In vitro efficacy of simvastatin and irinotecan alone and in combination against diverse GBM lines (U251MG, G34, SB28) was assessed using mechanistically distinct cell viability assays. RNA-Sequencing was performed to uncover the top pathways and genes affected by these drugs, followed by validation of promising pathways (TGF-β signaling and cell death) using targeted phosphoproteomics and in vitro genetic manipulation and functional assays.
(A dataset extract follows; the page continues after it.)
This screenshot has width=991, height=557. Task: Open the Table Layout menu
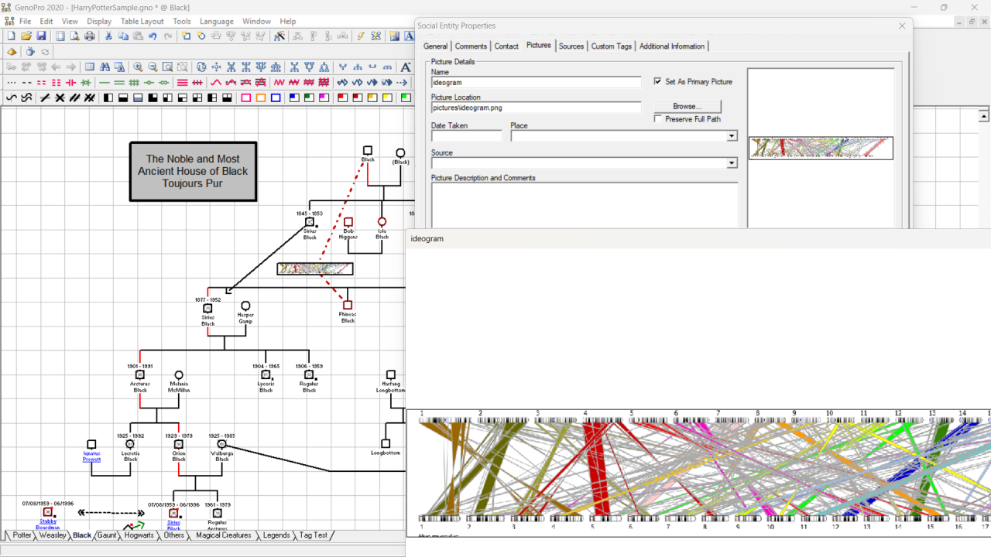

We observed robust in vitro synergy at nanomolar concentrations between simvastatin and irinotecan across diverse GBM lines. Notably, irinotecan alone and in combination with simvastatin reduced mRNA expression of TGF-β family members. Targeted phosphoproteomics and functional experiments further showed significant inhibition of TGF-β signaling with both treatment types. Additionally, a role for apoptosis and enrichment of caspase-independent cell death pathways (autophagy, ferroptosis) as well as immunological (interferons, complement, inflammatory responses, TNF-α) and oncogenic (K-RAS/ERK) signaling pathways were observed with the combination treatment.
Besides the first detailed demonstration of a robust synergy between simvastatin and irinotecan against GBM lines, this study shows for the first time that both irinotecan and the combination treatment converge on inhibition of TGF-β signaling. This is notable given the lack of TGF-β inhibitors in the clinic. Collectively, this study provides preclinical data suggesting this novel drug combination be tested in patients with GBM and TGF-β driven cancers.
本研究探讨重新利用的药物辛伐他汀与伊立替康化疗的新型组合对胶质母细胞瘤(GBM)的协同治疗潜力及其潜在分子机制。
使用机制不同的细胞活力测定法评估辛伐他汀和伊立替康单独及联合对多种GBM细胞系(U251MG、G34、SB28)的体外疗效。进行RNA测序以揭示受这些药物影响的主要信号通路和基因,随后使用靶向磷酸蛋白质组学以及体外基因操作和功能测定法验证有前景的信号通路(TGF-β信号传导和细胞死亡)。
我们观察到在纳摩尔浓度下,辛伐他汀和伊立替康在多种GBM细胞系中具有强大的体外协同作用。值得注意的是,单独使用伊立替康以及与辛伐他汀联合使用时,均可降低TGF-β家族成员的mRNA表达。靶向磷酸蛋白质组学和功能实验进一步表明,两种治疗方式均能显著抑制TGF-β信号传导。此外,联合治疗还观察到细胞凋亡的作用以及半胱天冬酶非依赖性细胞死亡途径(自噬、铁死亡)的富集,以及免疫(干扰素、补体、炎症反应、TNF-α)和致癌(K-RAS/ERK)信号通路。
除了首次详细证明辛伐他汀和伊立替康对GBM细胞系具有强大的协同作用外,本研究还首次表明伊立替康和联合治疗均能抑制TGF-β信号传导。鉴于临床上缺乏TGF-β抑制剂,这一点值得关注。总体而言,本研究提供了临床前数据,表明这种新型药物组合可在GBM和TGF-β驱动的癌症患者中进行测试。